もちろん、きちんと自習できる生徒がいることも知っています。しかし、圧倒的に少数派です。
勁草学舎ではこうしたことは当然だと思っているので、設立当初から生徒たちには勁草で自習することを勧めており、
それに従って自習をする生徒が多数でした。特に中3生などの受験生は。ただし数年前までは。

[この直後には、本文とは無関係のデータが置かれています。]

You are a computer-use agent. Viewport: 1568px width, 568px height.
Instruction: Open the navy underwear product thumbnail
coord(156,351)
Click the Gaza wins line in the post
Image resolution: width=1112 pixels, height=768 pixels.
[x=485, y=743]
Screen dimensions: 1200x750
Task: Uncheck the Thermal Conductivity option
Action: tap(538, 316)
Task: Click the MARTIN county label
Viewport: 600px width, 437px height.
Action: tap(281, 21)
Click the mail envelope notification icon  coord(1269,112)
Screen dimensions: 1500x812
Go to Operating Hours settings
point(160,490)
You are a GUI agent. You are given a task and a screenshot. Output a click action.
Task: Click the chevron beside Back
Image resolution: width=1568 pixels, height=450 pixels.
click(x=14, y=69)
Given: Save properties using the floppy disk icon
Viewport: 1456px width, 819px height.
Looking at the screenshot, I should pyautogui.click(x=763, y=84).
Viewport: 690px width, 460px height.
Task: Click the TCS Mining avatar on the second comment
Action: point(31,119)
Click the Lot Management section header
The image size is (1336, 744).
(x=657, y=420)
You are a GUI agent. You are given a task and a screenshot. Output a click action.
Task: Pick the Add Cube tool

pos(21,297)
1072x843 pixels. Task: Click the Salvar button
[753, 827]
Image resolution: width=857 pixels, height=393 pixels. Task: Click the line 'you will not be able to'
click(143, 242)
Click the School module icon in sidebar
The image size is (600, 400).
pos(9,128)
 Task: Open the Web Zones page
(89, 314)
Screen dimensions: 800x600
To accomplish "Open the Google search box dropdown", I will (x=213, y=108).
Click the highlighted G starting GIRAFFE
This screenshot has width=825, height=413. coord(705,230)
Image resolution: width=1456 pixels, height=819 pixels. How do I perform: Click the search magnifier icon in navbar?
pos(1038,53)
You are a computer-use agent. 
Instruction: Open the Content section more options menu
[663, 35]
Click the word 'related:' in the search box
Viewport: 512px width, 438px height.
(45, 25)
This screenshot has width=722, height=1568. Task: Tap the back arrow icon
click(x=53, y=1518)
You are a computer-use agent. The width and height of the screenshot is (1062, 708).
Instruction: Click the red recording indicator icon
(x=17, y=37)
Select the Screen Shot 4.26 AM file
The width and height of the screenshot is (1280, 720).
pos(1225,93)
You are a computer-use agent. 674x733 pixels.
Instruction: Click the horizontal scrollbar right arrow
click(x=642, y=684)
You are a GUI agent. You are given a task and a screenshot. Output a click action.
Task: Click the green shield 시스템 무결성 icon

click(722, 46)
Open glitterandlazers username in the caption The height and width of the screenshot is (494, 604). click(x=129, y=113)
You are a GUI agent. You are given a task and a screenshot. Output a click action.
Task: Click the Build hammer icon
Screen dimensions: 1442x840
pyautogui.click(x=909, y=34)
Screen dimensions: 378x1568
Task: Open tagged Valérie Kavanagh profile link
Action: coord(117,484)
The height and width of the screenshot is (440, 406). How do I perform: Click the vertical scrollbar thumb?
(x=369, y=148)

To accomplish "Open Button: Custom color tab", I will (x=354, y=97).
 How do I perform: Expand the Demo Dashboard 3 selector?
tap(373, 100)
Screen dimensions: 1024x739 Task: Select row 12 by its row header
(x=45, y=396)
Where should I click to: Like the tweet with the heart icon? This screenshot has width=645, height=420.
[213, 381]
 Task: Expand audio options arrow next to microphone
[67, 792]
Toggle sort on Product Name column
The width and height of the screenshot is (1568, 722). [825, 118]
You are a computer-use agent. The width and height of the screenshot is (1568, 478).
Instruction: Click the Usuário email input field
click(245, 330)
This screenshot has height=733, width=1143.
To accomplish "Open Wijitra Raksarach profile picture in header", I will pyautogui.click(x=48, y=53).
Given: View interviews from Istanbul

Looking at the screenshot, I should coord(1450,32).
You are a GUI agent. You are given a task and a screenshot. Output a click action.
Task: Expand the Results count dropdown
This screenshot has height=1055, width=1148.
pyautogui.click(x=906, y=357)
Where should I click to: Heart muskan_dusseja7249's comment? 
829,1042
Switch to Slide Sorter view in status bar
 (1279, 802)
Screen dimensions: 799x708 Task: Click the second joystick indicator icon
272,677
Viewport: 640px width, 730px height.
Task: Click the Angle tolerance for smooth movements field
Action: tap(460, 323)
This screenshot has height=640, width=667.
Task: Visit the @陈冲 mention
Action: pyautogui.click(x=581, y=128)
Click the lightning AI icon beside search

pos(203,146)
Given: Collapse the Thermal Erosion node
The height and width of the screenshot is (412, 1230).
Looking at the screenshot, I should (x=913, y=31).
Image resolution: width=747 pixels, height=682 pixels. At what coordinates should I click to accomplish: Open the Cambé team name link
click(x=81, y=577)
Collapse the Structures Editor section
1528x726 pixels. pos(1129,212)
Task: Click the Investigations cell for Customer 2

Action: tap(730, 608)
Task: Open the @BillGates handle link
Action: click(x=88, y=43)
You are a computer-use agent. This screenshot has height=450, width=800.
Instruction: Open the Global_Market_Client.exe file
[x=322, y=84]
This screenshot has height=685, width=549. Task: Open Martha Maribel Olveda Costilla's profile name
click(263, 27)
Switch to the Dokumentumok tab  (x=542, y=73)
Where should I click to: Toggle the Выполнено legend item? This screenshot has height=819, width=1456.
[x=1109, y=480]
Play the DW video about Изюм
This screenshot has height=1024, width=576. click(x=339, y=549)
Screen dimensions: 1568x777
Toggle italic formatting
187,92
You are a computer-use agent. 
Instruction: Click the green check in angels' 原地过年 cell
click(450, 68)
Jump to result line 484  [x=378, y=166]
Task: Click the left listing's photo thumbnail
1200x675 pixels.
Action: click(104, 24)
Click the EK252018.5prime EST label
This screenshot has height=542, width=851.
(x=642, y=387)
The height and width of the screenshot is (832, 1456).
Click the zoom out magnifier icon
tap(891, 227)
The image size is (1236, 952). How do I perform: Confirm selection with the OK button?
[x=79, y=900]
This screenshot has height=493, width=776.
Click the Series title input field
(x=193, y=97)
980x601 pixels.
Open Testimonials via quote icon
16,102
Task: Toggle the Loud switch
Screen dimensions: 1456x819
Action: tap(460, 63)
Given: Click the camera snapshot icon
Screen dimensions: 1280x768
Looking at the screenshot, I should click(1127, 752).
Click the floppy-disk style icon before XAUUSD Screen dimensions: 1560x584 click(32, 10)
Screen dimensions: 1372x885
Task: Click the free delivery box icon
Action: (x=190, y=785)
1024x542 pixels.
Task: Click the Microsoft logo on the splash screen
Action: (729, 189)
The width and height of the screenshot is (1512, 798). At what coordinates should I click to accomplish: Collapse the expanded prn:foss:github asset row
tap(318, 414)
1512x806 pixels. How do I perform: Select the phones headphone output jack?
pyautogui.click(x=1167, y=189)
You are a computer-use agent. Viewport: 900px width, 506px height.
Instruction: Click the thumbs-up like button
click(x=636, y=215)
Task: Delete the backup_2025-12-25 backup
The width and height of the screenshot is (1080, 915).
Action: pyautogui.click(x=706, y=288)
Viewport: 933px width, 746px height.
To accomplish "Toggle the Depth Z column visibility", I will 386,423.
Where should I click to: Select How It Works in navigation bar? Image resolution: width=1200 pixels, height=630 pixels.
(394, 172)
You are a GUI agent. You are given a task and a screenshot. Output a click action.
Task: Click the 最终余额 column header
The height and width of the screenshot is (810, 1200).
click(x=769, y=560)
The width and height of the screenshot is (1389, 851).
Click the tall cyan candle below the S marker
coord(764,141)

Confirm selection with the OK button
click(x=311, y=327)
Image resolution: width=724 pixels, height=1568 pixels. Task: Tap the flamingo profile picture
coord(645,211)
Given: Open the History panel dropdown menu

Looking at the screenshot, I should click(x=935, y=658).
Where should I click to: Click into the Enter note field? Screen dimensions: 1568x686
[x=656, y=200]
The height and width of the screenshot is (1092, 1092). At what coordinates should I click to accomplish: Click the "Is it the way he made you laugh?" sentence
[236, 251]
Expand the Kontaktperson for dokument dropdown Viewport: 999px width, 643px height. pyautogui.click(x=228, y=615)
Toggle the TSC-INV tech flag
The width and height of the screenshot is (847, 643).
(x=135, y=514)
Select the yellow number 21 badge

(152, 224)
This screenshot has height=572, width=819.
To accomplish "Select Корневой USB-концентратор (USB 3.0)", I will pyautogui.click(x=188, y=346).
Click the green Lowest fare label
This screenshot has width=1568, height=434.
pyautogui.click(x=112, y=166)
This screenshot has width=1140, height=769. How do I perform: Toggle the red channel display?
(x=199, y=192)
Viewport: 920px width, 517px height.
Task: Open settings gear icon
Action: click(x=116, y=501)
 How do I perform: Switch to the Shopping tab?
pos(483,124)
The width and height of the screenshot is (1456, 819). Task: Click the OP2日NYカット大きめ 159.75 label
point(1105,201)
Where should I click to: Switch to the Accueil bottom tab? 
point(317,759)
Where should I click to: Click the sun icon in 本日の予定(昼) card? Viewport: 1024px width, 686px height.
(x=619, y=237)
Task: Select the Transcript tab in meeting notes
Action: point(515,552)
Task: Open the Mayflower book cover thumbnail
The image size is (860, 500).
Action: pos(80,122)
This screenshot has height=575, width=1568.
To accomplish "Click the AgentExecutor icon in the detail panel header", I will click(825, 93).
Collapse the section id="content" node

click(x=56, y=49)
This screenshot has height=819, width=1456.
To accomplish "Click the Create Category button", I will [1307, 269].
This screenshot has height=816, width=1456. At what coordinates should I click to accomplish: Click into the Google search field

ここ5~6年は、勁草で自習する生徒はどんどん少なくなってしまいました。
指導しなかったわけではありません。以前よりも熱く声かけしたり、命じていたくらいです。
保護者にも送り出していただくようにお願いしました。
しかし、どの方法も功を奏さず時間ばかりが過ぎていきました。
そのためか、心なしか生徒の成績向上の幅も少なくなってしまったように感じます。
しかし、今年の中3生は違いました。
それも、勁草で自習する生徒としない生徒で大きく2分されたのです。
そしてその結果、驚くべき結果となったのです。
勁草で自習を多くする生徒ほど、顕著なまでに成績が上がったのです!
逆に自習に来ない生徒の上がり幅は、横ばいか若干上がったくらいでした。
これほど明らかな差になるとは想像していませんでした。
勁草に自習に来るということはどういうことかと言うと、スマホやTV、タブレット・PCなどと触れあう時間が無くなります。
勉強する環境になるということです。
その環境に自ら飛び込む「覚悟」をしているということでもあります。
受験という儀式を自己責任としてとらえているのです。
よく生徒たちには、「受験を自分事としてとらえろ」と言うのですが、そういう心境になったのです。
こうなると、勉強の量・質が格段に違います。
受験勉強という儀式が、人を成長させ自立に向かわせるのです。
勁草に来て自習をするという行動にはこうした背景と意義があります。
しかし、これには我々教師が関与するだけでは絶対になしえません。
ご家庭の、特に保護者のご協力無くしてあり得ないのです。
なぜなら、生徒を送りしていただかないといけないからです。
先述の勁草に自習に来て成績が上がった生徒たちは、ほぼ全員ご家庭による何某かの支援や指導があったはずです。
送り出すためには、彼らの身の回りの世話や飲食、あるいはコンビニなどでの軽食にかかった金銭的なご負担もあります。
本当にありがたいことです。
でも、そのおかげで成績は間違いなく上がりました!
これからまだ大一番が残っています。
そこに向けて、まだまだ一皮も二皮もむけるでしょう。
そして成長してくれるでしょう!
今から彼らの未来を想像すると、これからの新たな日本を創造できるような気がしてなりません。
だから皆さん、勁草で自習しましょう!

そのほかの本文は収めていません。